Code for Not feeling the buzz: Correction study of mispricing and inefficiency in online sportsbooks
FixedEffectModel==0.0.5
jupyter==1.0.0
linearmodels==6.0
numpy==2.0.0
pandas==2.2.2
requests==2.32.3
scikit-learn==1.5.1
seaborn==0.13.2
tqdm==4.66.4
openpyxl==3.1.5
To install a new environment with the required packages, run the following commands:
- Create a new environment using conda
(assuming miniconda installed on machine: https://docs.anaconda.com/miniconda/ )
conda create --name conda-python-buzz-env python
- Activate the environment
conda activate conda-python-buzz-env
- Install the required packages
Using the requirements.txt file:
pip install -r requirements.txt
Or using the install.sh script:
install.sh
Files are ordered as the replication study reads.
-
dataprocess_ramirez.ipynb ⟶ ramirez_matches_cleaned.csv:
Process dataset for use in replication and correction
-
dataprocess_clegg.ipynb ⟶ clegg_matches_cleaned.csv:
Process dataset for use in extended dataset.
-
replication_and_correction.ipynb:
Replication: Obtain model parameters and results to verify RRS.
Correction: Identifies, removes, and explores the effects of the problematic Hercog bet.
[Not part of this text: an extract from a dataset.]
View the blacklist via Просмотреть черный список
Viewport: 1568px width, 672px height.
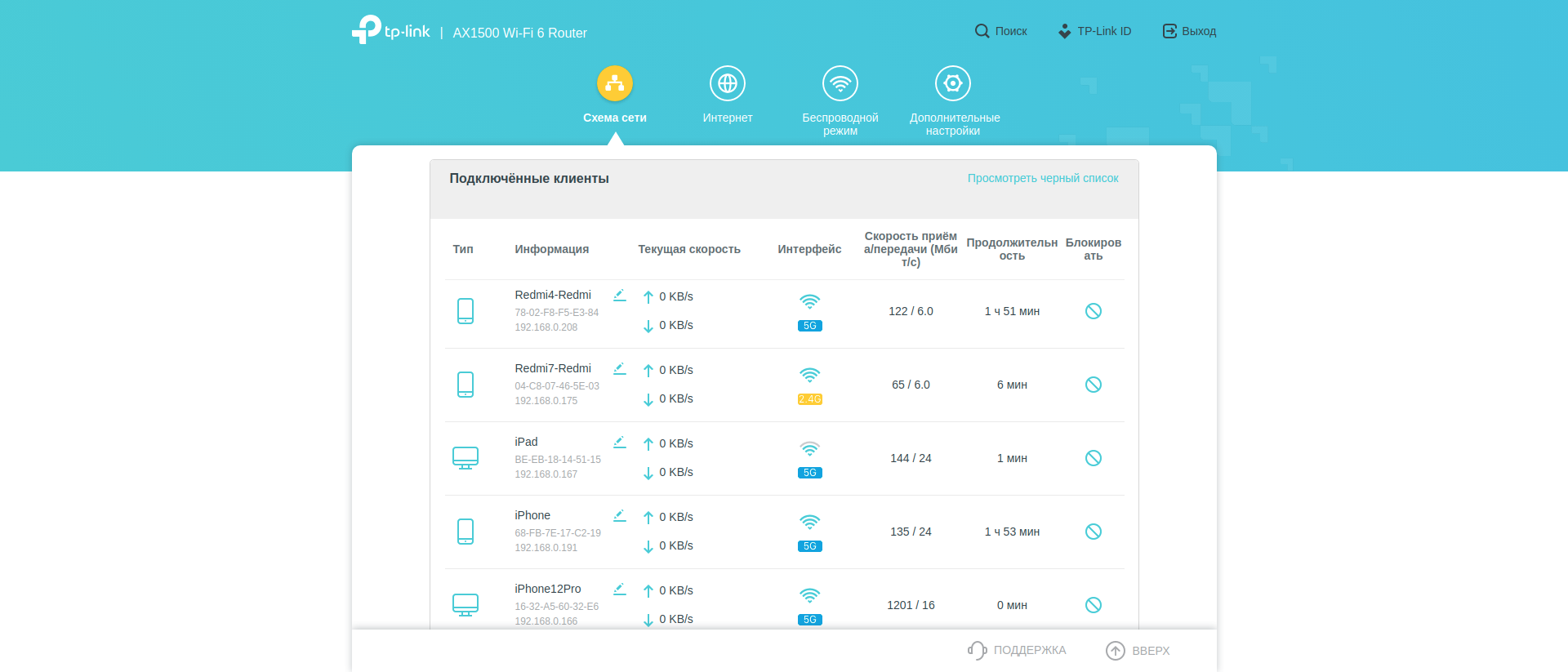[x=1042, y=178]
Results in Tables 1-3 and Figure 1.
-
extension.ipynb:
Conducts new mispricing and inefficiency test using extended dataset.
Results in Table 4 and Figure 2.
-
p_bs.ipynb:
Conducts a
$p_{bs}$ simulation as outlined in Wunderlich and Memmert 2020.Results in Appendix C.
-
ramirez_matches_cleaned.csv:
As processed by dataprocess_ramirez.ipynb.
-
clegg_matches_cleaned.csv:
As processed by dataprocess_clegg.ipynb.